Surface-exposed positions in the transmembrane helices of the lactose permease of Escherichia coli determined by intermolecular thiol cross-linking.

Abstract

Intermolecular thiol cross-linking was used to determine surface-exposed positions in 250 lactose permease mutants containing single-Cys replacements in each transmembrane helix. Significant cross-linking of monomers to produce homodimers is observed in nine mutants with a 5-A-long cross-linking agent containing bis-methane thiosulfonate reactive groups [position 78 (helix III); positions 185, 186, and 187 (helix VI); positions 263, 275, and 278 (helix VIII); and positions 308 (helix IX) and 398 (helix XII)]. The results are consistent with a current helix-packing model of the permease. Seven of the nine mutants that exhibit intermolecular cross-linking are located at or near the cytoplasmic ends of transmembrane helices; two are near periplasmic ends. The results suggest that only those Cys replacements accessible from the aqueous phase and not from the hydrophobic core of the membrane are susceptible to cross-linking because of the much higher reactivity of the thiolate anion relative to the thiol.
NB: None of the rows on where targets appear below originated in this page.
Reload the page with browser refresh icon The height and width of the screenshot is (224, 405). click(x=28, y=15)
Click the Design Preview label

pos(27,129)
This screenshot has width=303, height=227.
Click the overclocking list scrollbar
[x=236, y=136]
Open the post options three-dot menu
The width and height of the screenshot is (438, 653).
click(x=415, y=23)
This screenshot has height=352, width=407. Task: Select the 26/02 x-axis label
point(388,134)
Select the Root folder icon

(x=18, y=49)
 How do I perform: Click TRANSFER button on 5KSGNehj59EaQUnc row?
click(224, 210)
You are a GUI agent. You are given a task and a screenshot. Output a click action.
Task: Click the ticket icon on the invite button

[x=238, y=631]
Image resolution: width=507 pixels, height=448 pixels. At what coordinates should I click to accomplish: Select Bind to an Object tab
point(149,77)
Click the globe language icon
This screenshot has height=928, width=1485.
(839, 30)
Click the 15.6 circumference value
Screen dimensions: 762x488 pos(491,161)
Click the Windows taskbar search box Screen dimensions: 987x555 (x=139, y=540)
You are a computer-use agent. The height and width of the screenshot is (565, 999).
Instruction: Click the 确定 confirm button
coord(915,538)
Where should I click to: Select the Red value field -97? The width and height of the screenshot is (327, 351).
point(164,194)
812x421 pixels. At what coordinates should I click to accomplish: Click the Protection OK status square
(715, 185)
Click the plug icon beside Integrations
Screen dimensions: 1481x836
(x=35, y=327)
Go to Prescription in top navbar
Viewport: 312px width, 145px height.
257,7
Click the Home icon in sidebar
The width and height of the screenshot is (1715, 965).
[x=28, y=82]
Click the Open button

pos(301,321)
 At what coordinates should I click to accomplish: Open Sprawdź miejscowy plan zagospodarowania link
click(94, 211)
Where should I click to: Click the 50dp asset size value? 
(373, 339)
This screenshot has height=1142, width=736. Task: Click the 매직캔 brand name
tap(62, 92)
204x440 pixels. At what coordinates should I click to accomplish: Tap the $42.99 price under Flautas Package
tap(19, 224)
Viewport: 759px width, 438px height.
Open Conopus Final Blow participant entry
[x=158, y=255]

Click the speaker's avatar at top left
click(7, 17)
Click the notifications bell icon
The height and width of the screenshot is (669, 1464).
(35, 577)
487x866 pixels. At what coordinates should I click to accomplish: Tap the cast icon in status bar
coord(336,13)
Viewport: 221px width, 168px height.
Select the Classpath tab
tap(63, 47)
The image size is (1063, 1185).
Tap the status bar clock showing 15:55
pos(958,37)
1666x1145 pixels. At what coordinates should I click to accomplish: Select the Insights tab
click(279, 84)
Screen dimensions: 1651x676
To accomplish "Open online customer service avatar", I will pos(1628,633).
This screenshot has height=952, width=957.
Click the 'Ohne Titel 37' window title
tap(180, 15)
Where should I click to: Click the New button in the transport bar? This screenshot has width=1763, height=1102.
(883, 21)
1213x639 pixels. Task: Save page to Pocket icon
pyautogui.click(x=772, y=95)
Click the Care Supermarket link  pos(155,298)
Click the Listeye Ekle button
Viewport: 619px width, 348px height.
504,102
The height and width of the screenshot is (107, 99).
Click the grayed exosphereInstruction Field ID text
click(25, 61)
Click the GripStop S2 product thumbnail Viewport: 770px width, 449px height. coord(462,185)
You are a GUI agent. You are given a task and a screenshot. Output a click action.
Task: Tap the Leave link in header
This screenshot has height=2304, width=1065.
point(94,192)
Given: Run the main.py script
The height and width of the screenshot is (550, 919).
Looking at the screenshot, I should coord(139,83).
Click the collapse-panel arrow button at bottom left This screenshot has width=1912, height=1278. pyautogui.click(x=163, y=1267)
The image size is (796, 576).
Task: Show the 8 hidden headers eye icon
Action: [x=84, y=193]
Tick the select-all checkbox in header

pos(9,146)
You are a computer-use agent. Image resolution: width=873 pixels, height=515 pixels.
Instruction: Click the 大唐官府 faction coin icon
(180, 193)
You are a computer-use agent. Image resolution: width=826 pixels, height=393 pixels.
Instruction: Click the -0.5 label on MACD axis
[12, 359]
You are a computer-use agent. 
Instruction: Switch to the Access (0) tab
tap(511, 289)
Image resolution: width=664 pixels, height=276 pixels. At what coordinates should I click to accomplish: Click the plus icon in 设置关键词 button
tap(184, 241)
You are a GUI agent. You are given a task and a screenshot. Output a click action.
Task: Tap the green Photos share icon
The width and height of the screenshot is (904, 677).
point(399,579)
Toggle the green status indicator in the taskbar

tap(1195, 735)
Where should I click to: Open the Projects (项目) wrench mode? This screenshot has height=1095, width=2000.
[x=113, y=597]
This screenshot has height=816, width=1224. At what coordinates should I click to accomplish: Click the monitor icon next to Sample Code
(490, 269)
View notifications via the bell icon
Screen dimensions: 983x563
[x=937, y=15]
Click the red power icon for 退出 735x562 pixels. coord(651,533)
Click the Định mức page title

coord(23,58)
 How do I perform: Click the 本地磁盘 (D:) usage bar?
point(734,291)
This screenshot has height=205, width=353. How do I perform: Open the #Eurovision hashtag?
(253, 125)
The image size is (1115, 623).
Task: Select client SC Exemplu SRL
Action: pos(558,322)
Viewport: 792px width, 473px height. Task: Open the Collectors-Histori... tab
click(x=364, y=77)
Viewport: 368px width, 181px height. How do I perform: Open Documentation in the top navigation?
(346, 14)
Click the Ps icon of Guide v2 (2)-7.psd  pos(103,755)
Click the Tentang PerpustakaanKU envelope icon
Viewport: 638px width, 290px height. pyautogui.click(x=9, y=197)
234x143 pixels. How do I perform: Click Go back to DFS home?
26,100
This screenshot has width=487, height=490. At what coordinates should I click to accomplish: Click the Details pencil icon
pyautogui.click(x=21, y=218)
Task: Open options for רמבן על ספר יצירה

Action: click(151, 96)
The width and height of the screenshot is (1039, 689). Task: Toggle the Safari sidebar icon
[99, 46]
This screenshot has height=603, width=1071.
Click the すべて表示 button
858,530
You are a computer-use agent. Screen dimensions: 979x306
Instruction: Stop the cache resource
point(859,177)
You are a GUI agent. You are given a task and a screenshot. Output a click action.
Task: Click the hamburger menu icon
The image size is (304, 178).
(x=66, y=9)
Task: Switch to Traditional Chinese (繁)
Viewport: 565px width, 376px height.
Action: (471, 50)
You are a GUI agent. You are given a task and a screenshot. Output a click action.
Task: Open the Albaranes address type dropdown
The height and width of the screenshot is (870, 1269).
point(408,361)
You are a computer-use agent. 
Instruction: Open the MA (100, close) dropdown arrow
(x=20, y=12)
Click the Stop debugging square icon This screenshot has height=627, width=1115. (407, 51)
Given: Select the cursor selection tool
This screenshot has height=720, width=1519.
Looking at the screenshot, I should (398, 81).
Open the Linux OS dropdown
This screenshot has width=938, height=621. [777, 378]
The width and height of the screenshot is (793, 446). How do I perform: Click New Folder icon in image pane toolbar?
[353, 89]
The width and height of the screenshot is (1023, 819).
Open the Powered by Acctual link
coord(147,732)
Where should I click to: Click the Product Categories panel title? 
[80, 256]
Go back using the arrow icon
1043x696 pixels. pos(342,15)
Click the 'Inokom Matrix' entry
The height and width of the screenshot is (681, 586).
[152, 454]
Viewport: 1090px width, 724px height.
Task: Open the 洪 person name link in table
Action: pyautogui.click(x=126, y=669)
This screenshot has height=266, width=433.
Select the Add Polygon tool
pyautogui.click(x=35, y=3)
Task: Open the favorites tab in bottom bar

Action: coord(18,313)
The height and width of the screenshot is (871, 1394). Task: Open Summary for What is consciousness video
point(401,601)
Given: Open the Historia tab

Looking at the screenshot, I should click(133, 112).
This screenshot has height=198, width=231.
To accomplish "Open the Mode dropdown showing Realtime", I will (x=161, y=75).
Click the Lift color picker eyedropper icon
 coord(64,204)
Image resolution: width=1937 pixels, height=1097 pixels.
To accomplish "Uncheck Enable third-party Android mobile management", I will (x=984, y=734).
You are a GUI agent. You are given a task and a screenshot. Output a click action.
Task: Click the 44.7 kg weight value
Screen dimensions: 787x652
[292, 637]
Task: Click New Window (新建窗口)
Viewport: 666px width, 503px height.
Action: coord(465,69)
Single-Cys mutants at positions 278 (helix VIII) and 398 (helix XII), which are located in opposite sides of the 12-helix bundle, exhibit similar rates of cross-linking with sigmoid kinetics. Furthermore, cross-linking is markedly decreased at 0 degrees C, suggesting that lateral diffusion of the permease within the plane of the membrane is important for intermolecular cross-linking. The findings confirm previous observations indicating that intermolecular cross-linking is a stochastic process resulting from random collisions and support a number of other lines of evidence that lactose permease is a monomer.